Regia di Gianni Zanasi vedi scheda film
Buona idea, cattiva esecuzione. Si salva solo Mastandrea, che lotta come un leone per tenere a galla un film piacione e ricco di autocompiacimento. Finale discutibile, ma coerente con il manierismo complessivo dell’operazione.
Inusuale commedia italiana con un plot originale (il protagonista lavora per una società che evita i fallimenti delle grandi aziende rimasti nelle mani di imprenditori incapaci), diretta da Gianni Zanasi.
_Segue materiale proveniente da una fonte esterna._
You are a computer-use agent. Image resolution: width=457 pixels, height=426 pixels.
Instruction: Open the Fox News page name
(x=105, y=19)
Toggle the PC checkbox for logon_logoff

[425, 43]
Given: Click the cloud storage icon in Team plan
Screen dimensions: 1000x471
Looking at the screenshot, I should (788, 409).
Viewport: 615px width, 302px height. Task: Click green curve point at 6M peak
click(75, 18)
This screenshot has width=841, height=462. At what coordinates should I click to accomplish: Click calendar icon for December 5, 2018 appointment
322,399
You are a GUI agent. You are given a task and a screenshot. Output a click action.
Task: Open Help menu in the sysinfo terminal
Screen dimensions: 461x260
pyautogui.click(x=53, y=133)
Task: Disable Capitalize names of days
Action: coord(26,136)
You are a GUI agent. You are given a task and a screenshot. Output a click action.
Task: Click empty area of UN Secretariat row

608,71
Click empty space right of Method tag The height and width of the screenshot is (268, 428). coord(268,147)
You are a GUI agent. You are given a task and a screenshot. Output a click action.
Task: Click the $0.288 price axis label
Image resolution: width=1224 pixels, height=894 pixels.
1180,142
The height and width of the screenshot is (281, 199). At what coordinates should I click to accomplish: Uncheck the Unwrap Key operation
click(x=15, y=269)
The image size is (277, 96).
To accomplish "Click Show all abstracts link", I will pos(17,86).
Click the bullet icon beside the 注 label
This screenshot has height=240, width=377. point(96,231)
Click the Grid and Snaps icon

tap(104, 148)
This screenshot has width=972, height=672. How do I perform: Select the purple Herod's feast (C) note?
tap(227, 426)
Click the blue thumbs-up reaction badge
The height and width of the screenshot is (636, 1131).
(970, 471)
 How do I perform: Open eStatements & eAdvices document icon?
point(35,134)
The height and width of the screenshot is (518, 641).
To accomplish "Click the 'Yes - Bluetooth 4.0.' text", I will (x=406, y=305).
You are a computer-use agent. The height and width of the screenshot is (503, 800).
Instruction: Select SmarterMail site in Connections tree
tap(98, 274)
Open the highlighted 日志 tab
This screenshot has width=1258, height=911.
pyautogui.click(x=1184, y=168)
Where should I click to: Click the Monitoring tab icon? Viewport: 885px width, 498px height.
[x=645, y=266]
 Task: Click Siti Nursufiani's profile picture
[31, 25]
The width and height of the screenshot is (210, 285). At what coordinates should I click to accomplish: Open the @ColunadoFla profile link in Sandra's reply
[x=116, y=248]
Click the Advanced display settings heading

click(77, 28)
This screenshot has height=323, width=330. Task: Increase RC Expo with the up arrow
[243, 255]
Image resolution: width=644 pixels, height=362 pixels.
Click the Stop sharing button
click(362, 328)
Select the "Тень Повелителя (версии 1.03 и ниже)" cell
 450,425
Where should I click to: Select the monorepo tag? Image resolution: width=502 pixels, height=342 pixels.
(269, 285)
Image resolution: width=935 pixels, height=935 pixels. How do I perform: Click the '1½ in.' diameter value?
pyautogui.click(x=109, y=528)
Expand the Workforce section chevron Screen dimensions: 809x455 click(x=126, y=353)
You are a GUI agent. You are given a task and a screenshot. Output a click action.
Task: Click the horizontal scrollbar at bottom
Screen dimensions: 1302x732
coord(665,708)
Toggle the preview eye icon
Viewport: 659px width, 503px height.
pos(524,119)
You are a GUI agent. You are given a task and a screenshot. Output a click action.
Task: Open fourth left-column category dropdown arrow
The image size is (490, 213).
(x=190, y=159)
Il tentativo di scegliere una strada più tortuosa della solita commediola disimpegnata, appesantendo il lavoro con elementi profondi come il paternalismo, il senso di colpa o la solita critica al cinico capitalismo, vengono tuttavia mixati con scarsa efficacia, sulla scorta di personaggi caratterizzati male (nonostante sia una storia di uomini, di coscienze, di sentimenti) ed in cui dinamiche vengono sciorinate con una certa approssimazione, spesso addirittura con banalità. “La felicità è un sistema complesso” si perde in interludi da cartolina (anche se con musiche adatte), svilendo il senso del discorso e quasi incantandosi nel autocompiacimento veicolato con reiterati ralenti fini a se stessi (si veda il discutibile finale). Ne deriva un certo piattume che la bravura di Mastandrea, il tormentato protagonista, prova a tenere a galla (invano).
Visti i presupposti e gli intenti, appare un’occasione sprecata.